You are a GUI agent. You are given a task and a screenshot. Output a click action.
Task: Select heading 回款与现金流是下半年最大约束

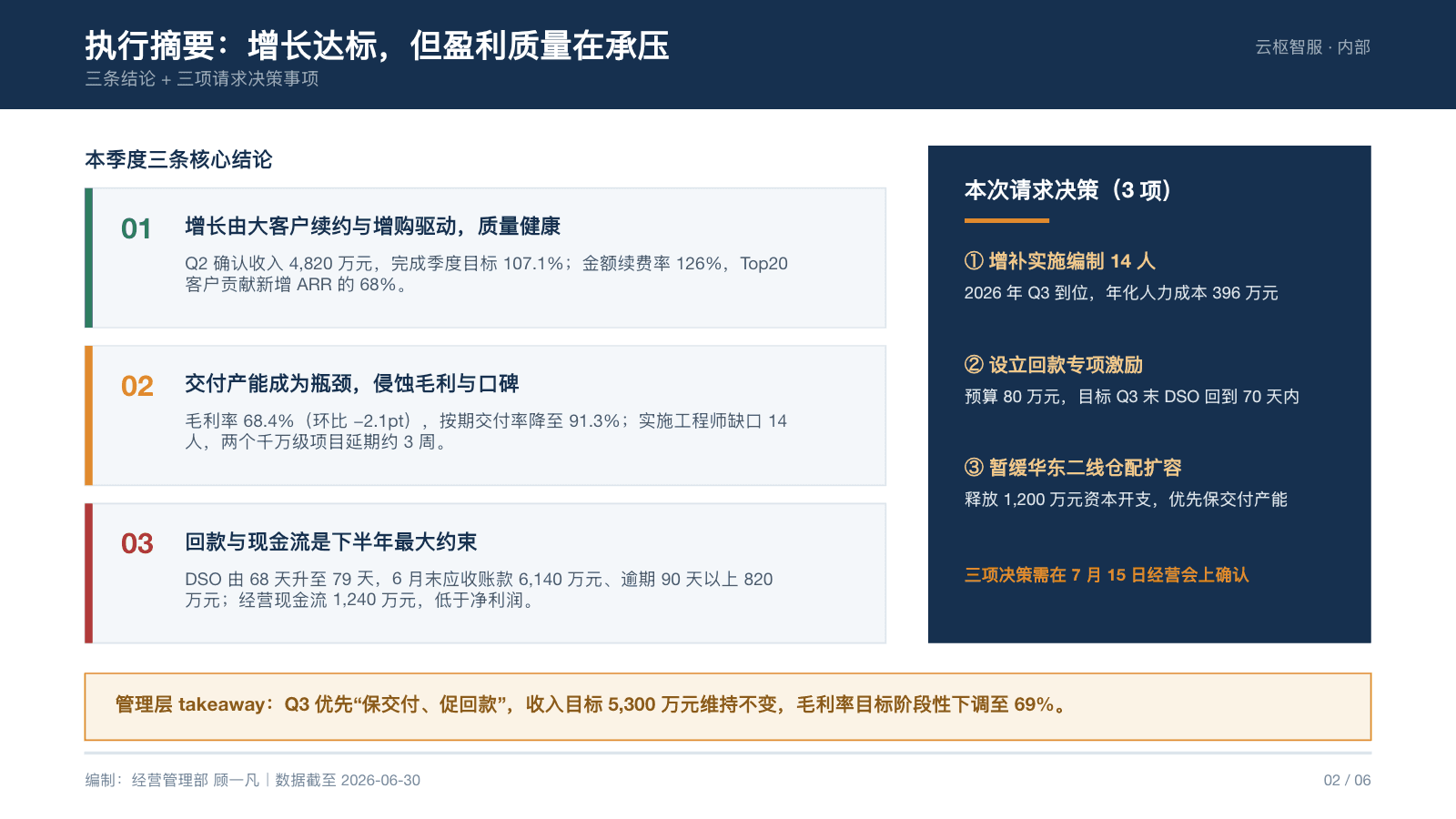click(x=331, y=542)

---

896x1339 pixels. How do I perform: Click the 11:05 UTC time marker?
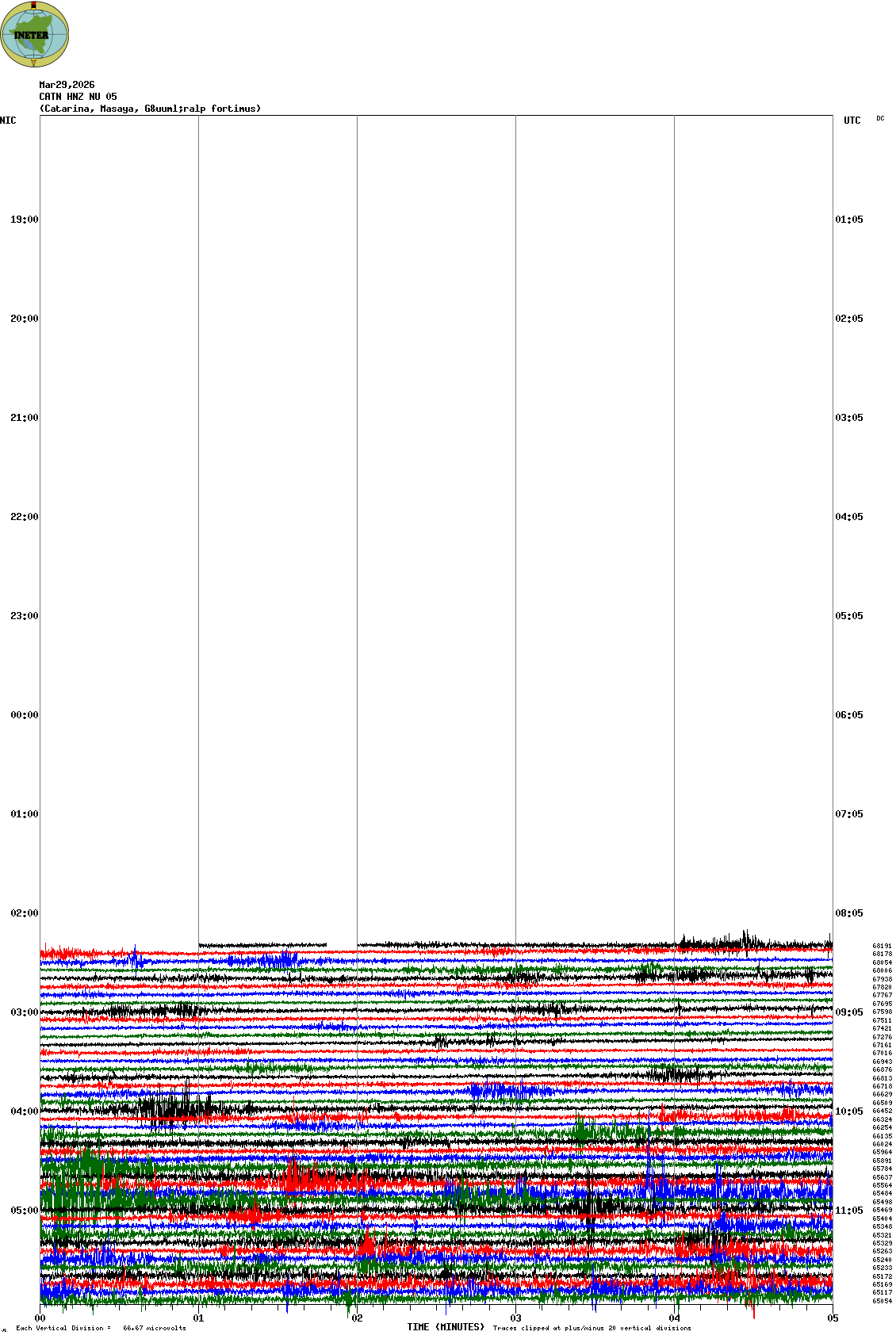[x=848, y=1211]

--

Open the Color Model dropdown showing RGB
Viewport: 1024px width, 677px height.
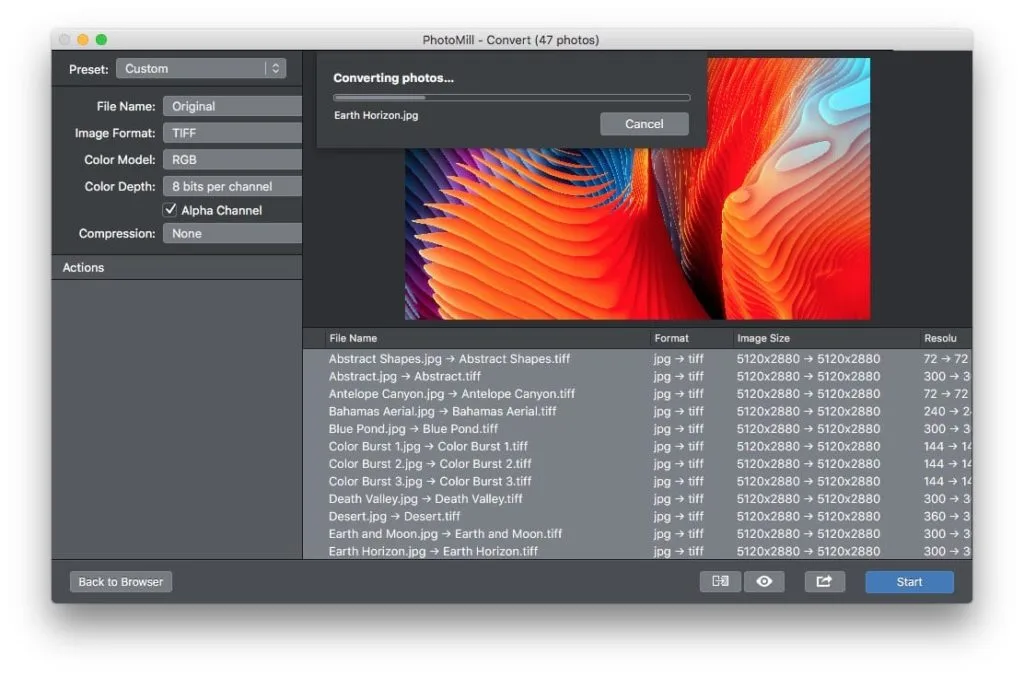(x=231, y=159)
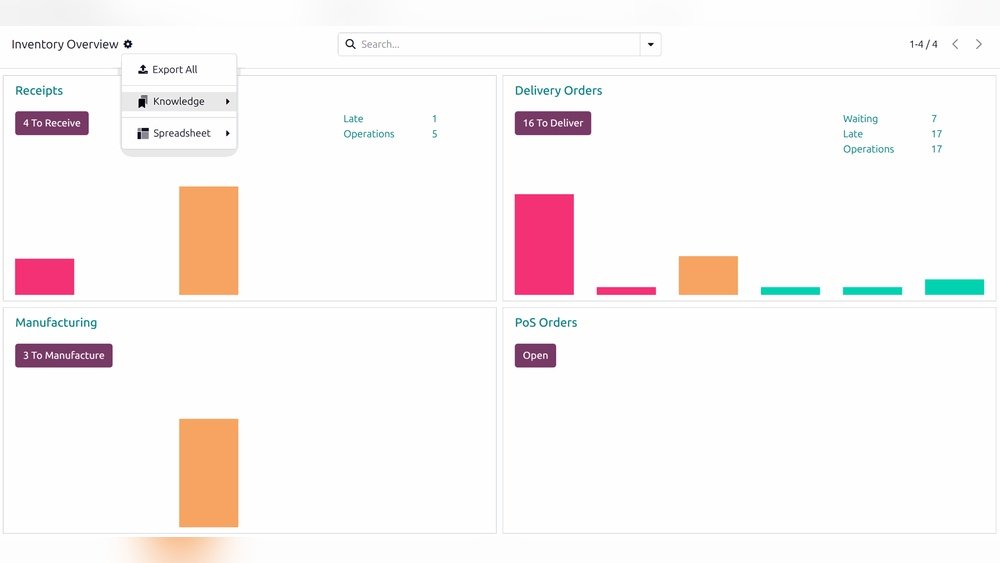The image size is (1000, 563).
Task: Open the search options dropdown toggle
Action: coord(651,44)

— EXERCISE PROMPT —
Copy the records word for word, starting at the line that contains "You are a GUI" and ending at the line that contains "click(x=331, y=542)". Leave the pictures out of your copy.

— ANSWER TO THE TASK —
You are a GUI agent. You are given a task and a screenshot. Output a click action.
Task: Select heading 回款与现金流是下半年最大约束

click(x=331, y=542)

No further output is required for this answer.